Irish politician (1894–1973)

Thomas McEllistrim (14 October 1894 – 4 December 1973) was an Irish Fianna Fáil politician who served as a Teachta Dála (TD) from 1923 to 1969. He was a military activist in the period from 1916 to 1923.

==Guerrilla fighter==
He joined the Ballymacelligott company of the Irish Volunteers in 1914 and was involved in an abortive attempt by Roger Casement to land arms for the Easter Rising at Banna Strand in County Kerry. After the rebellion he was interned by the British at Frongoch internment camp in Wales for his role in the events. In April 1918, he led an arms raid on Gortatlea Royal Irish Constabulary barracks in which two Volunteers were killed. It was one of the first acts of guerrilla warfare in the period.
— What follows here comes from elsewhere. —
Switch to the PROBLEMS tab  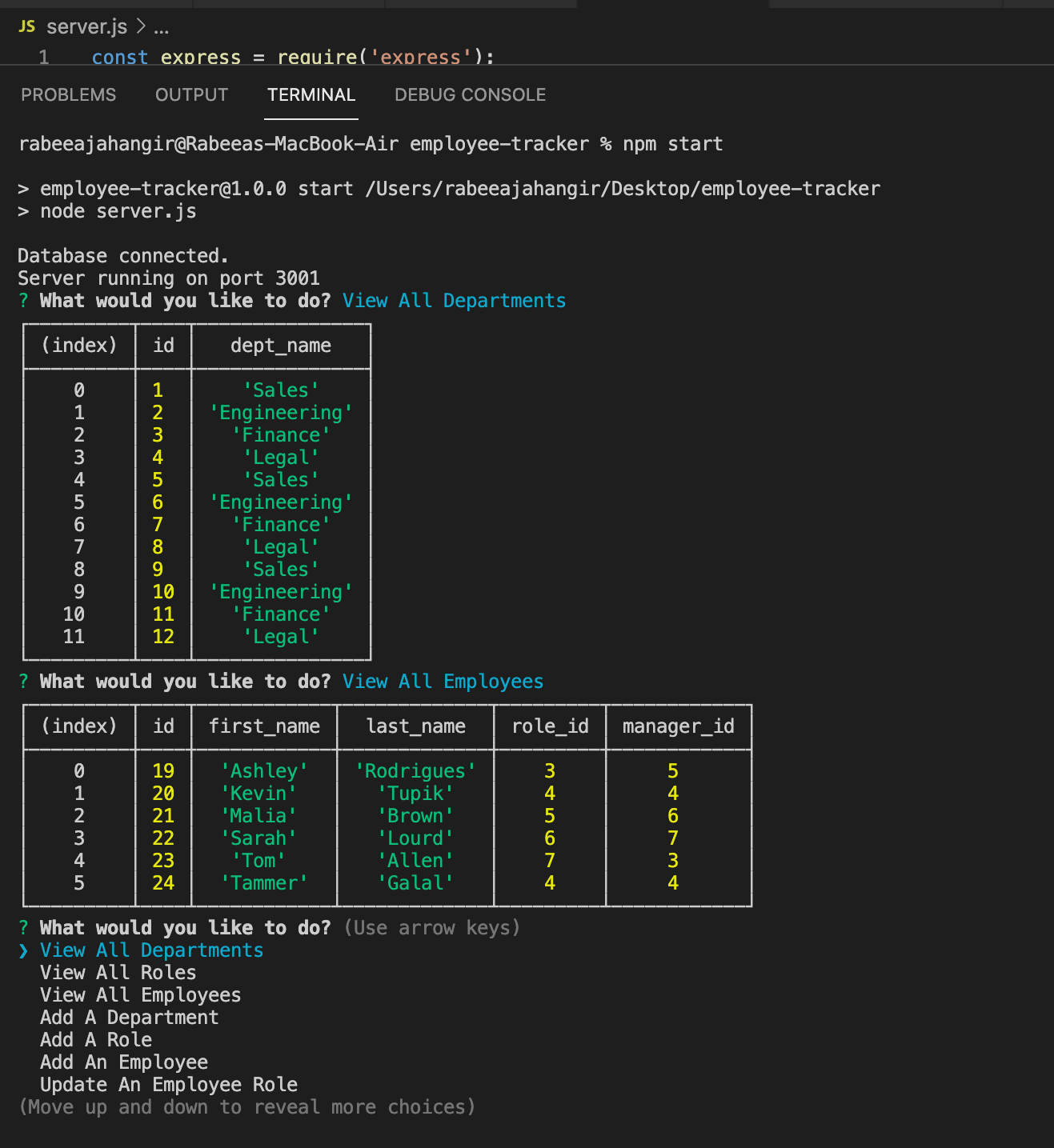pos(69,94)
McEllistrim served in the Irish Republican Army in Kerry throughout the Irish War of Independence of 1919 to 1921. He was instrumental in the setting up of first an Active service unit (in June 1920) and then a larger "flying column", or full-time guerrilla unit in the IRA's Second Kerry Brigade in early 1921. His column fought in both the Clonbanin Ambush and the Headford Ambush in the spring of 1921. At the latter action, in which the IRA ambushed a train carrying British troops, Dan Allman, the leader of the flying column was killed, leaving McEllistrim in command.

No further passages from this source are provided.